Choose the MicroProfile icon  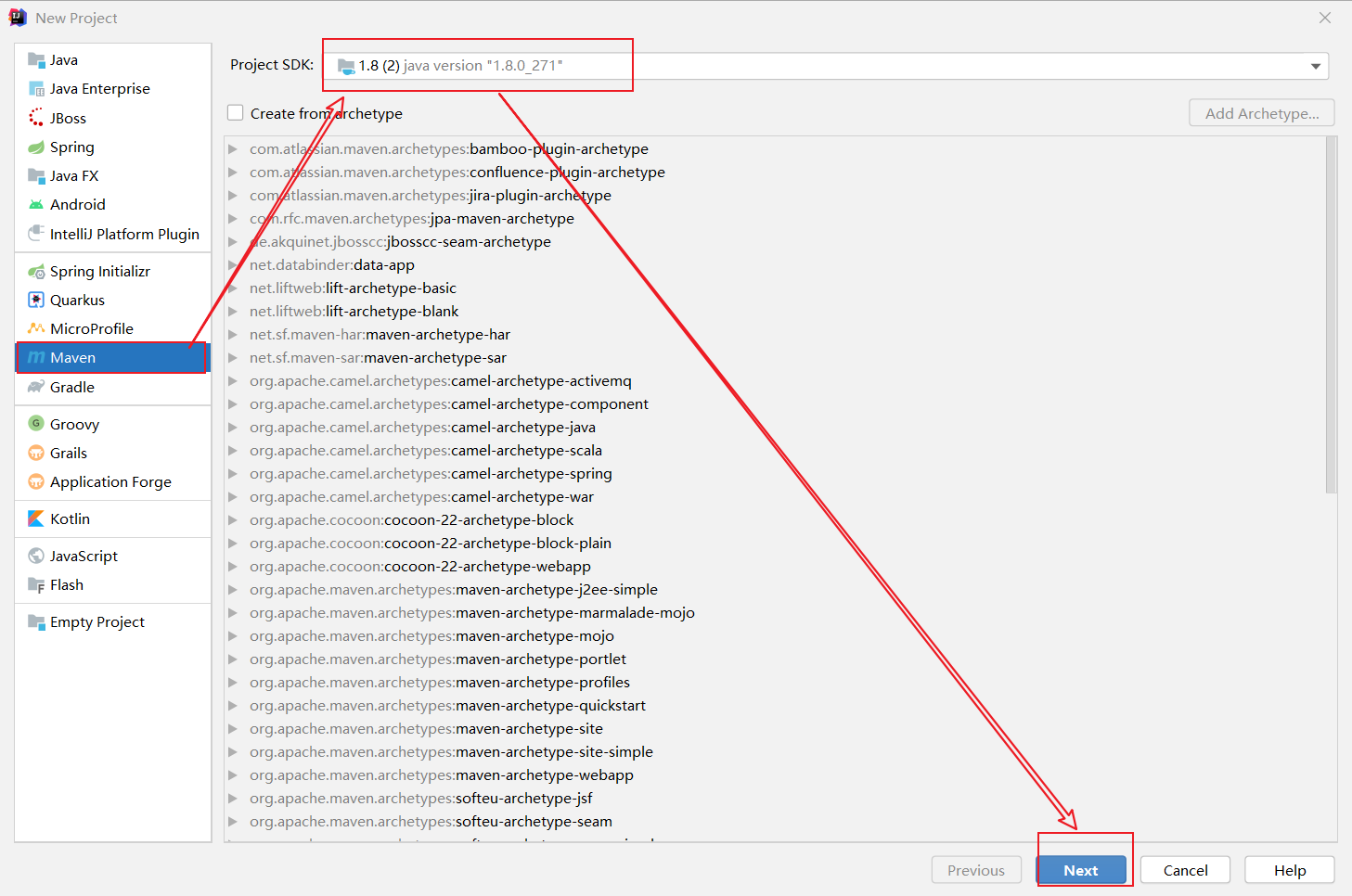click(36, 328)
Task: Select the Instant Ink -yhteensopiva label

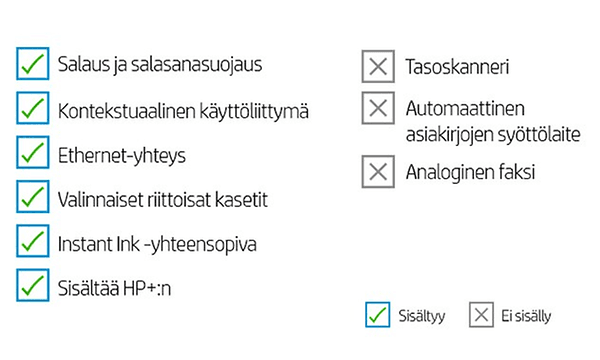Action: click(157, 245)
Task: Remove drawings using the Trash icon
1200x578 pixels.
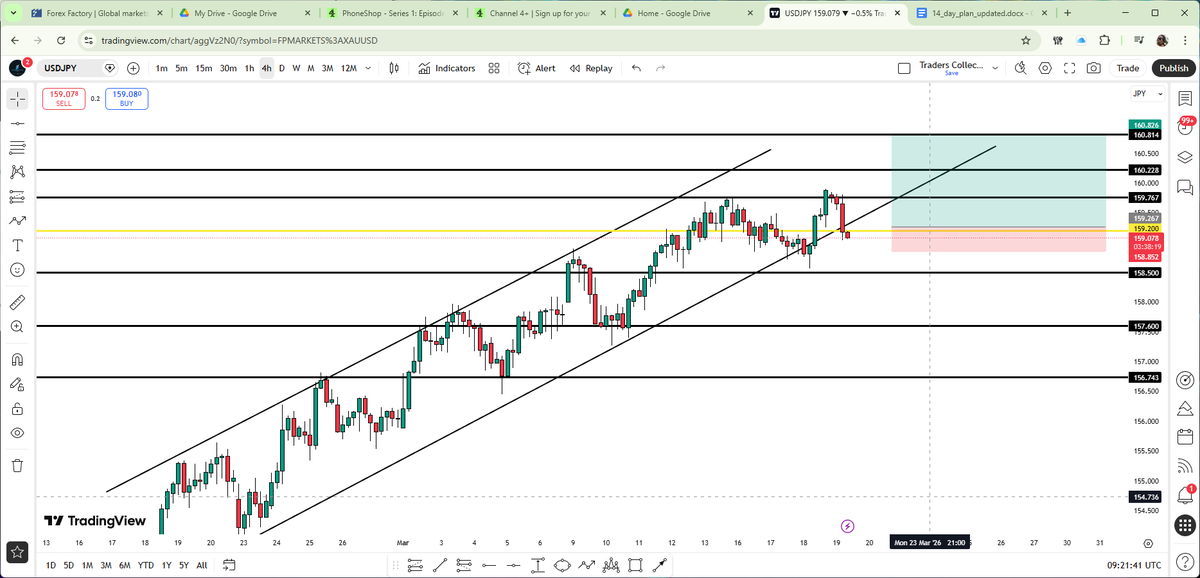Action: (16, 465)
* * *
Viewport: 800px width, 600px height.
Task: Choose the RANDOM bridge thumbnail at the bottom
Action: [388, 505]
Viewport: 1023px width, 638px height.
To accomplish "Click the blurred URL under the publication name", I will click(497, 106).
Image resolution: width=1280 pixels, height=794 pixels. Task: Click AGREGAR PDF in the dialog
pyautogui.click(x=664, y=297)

■ **Aim of the exercise**:
Lay out the records from the line containing "Image resolution: width=1280" through the line containing "pyautogui.click(x=664, y=297)", both included, as a Markdown table with the columns Row and Line text. Number each row and leave out any blank lines.

■ **Written solution**:
| Row | Line text |
|---|---|
| 1 | Image resolution: width=1280 pixels, height=794 pixels. Task: Click AGREGAR PDF in the dialog |
| 2 | pyautogui.click(x=664, y=297) |